Our study has several limitations. First, our sample is not representative of all non-randomized studies assessing therapeutic interventions indexed in PubMed. We choose the BioMed Central series of medical journals because it is an open-access and open peer-review collection involving a wide variety of medical specialties, therapeutic interventions and study designs. These journals are also strongly involved in the requirement of reporting guidelines (STROBE, CONSORT) and transparency policies (ICMJE) from authors. Consequently, we cannot extrapolate our results to other journals. Second, the assessment of spin strategies is subjective because the interpretation of the results highly depends on the context. To address this issue, 2 trained researchers independently collected the data using a standardized form, with discrepancies resolved by consensus and the involvement of a third researcher if necessary. Third, our study could not determine whether the spin strategies were conscious attempts to show the treatment as more beneficial than it actually was. We did not assess the impact of spin in abstracts of non-randomized studies on the interpretation of such studies, which can differ depending on the category of spin considered. It is important to recognize that an abstract may contain some spin item but actually be balanced overall. We attempted to take into account this issue and assessed the level of spin in the abstracts conclusions provided some elements about the importance of uncertainty and call for further research for the global tone of a conclusion.
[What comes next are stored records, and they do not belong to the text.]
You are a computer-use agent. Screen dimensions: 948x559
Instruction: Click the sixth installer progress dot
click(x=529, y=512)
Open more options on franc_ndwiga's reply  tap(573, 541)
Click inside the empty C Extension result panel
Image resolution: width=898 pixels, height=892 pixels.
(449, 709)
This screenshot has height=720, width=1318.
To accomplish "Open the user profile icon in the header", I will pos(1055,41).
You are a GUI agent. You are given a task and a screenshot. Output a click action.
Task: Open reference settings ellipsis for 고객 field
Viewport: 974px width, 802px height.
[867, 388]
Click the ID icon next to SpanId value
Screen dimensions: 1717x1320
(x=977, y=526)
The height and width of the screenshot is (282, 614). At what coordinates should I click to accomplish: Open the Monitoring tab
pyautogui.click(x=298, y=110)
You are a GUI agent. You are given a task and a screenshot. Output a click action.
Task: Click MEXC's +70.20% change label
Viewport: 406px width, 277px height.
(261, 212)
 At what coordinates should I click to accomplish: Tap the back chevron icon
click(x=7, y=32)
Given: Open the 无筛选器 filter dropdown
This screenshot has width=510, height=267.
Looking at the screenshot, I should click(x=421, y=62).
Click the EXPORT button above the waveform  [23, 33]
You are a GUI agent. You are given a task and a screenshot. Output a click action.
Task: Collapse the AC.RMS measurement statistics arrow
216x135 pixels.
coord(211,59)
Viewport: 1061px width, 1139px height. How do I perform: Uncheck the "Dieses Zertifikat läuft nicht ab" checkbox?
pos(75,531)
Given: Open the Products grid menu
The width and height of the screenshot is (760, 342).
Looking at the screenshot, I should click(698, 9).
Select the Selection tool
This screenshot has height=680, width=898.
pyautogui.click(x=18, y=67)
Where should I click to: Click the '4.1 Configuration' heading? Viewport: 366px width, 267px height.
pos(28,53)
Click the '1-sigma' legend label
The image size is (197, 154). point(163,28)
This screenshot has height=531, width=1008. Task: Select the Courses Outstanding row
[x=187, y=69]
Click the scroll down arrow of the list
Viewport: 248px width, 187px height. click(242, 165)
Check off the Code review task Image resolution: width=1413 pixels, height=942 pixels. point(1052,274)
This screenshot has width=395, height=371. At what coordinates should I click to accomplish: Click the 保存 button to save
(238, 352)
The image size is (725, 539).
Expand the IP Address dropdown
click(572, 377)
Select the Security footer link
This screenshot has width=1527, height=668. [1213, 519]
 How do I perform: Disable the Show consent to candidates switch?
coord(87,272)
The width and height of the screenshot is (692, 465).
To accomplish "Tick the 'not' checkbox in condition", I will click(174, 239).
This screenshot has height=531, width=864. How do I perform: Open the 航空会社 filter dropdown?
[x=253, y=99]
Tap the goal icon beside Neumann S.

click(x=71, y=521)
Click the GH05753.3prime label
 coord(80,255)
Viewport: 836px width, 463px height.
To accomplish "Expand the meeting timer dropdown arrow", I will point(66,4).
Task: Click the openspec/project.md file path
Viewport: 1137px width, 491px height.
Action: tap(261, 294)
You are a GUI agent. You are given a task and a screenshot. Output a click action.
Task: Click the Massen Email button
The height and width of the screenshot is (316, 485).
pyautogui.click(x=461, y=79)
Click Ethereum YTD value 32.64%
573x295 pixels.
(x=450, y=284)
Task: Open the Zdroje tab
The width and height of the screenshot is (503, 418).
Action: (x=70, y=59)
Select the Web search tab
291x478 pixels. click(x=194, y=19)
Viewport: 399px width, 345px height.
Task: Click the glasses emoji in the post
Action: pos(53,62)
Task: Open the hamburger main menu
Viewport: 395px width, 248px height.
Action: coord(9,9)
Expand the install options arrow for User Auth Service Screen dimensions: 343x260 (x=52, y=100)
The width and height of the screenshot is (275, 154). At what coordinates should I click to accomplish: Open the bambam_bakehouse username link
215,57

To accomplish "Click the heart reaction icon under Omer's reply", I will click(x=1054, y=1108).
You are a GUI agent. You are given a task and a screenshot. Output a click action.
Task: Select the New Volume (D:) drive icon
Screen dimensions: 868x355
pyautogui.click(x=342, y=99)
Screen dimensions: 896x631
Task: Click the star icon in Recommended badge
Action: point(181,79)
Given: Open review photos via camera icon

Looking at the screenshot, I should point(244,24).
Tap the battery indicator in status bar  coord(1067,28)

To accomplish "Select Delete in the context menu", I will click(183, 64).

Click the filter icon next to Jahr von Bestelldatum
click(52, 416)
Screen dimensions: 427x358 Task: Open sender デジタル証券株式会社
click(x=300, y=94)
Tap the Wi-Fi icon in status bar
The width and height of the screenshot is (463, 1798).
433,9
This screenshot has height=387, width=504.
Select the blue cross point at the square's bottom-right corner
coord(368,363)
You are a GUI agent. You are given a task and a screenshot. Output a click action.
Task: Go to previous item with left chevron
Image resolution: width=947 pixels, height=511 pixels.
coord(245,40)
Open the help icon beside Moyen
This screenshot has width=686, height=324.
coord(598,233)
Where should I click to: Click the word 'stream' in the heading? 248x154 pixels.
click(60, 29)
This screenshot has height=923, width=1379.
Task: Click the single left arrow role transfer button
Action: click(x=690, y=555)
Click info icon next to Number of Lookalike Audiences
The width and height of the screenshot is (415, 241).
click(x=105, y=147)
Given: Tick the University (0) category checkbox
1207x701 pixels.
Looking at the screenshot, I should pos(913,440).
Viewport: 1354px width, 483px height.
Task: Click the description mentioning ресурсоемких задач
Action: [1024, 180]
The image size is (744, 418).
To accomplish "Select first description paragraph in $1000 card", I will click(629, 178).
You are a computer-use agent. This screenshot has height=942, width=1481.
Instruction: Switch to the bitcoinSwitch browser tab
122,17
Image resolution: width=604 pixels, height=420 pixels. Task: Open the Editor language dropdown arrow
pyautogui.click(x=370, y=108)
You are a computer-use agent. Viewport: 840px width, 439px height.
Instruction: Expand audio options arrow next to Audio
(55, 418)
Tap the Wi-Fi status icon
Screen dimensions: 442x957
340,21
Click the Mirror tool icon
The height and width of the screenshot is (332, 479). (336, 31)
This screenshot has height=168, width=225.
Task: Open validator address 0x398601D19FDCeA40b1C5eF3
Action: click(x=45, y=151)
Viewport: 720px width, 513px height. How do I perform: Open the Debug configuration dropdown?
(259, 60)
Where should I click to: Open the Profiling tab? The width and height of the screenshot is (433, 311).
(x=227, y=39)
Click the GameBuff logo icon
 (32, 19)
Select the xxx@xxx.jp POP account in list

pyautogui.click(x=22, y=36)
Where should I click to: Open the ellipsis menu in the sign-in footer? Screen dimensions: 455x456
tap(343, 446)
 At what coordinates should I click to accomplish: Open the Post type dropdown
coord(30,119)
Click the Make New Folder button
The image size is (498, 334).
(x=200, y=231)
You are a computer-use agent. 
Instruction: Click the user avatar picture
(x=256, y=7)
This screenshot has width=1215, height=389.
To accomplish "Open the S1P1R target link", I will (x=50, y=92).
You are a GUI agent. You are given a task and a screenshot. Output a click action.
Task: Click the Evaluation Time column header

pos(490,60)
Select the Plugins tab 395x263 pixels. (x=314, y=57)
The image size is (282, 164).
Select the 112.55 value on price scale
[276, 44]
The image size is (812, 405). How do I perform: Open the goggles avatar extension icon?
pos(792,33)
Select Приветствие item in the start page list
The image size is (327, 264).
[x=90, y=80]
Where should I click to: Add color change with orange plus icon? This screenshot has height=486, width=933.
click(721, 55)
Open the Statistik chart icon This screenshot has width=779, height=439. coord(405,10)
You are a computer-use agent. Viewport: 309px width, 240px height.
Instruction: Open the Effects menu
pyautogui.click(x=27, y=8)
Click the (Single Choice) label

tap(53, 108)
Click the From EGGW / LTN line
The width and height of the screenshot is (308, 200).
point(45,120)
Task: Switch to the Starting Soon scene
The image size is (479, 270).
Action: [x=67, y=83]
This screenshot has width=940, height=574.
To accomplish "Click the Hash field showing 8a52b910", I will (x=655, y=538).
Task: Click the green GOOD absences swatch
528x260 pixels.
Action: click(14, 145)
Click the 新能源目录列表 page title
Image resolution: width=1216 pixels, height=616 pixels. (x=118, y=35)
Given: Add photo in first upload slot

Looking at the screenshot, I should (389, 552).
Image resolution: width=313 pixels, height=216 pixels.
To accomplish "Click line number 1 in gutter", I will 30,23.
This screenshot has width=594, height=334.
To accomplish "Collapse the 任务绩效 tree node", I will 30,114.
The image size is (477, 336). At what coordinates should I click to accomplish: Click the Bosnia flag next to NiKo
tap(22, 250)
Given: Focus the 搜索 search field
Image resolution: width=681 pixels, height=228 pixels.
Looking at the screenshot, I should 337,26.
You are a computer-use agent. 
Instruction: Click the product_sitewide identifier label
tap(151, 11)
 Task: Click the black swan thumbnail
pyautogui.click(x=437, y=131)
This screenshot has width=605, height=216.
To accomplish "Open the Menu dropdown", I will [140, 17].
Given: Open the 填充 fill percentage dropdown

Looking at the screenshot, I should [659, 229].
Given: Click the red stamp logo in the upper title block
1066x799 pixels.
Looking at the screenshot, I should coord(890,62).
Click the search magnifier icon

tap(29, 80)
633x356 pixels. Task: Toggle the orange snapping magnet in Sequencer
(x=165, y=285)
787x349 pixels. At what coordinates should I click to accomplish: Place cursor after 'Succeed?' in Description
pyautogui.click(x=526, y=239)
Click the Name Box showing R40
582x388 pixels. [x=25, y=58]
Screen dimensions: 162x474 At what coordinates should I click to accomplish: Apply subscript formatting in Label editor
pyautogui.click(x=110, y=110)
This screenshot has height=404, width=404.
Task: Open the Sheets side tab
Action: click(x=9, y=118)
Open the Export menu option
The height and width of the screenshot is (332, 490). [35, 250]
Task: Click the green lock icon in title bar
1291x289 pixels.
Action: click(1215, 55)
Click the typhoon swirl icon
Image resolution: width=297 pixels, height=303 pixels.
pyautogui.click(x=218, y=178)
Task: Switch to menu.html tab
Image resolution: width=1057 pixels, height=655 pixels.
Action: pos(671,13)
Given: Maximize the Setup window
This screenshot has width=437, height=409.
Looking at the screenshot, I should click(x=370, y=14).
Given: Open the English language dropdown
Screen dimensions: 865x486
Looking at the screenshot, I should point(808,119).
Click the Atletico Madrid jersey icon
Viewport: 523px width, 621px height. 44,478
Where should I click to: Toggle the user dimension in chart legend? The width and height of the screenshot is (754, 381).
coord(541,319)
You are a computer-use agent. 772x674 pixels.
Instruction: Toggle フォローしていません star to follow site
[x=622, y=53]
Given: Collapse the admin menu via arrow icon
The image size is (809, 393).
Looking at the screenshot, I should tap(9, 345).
Further studies should be conducted to determine the impact of spin on the readers’ interpretation of the study results. It is possible that the presence of spin item could be counterbalanced by other element in the reporting of abstracts.

Conclusion

We found a high prevalence of spin in abstracts of reports of non-randomized studies. Misleading interpretation of results of such studies could lead to inadequate clinical practices and erroneous beliefs in the effects of therapeutic interventions. The classification we developed should facilitate efforts to reduce the prevalence of spin.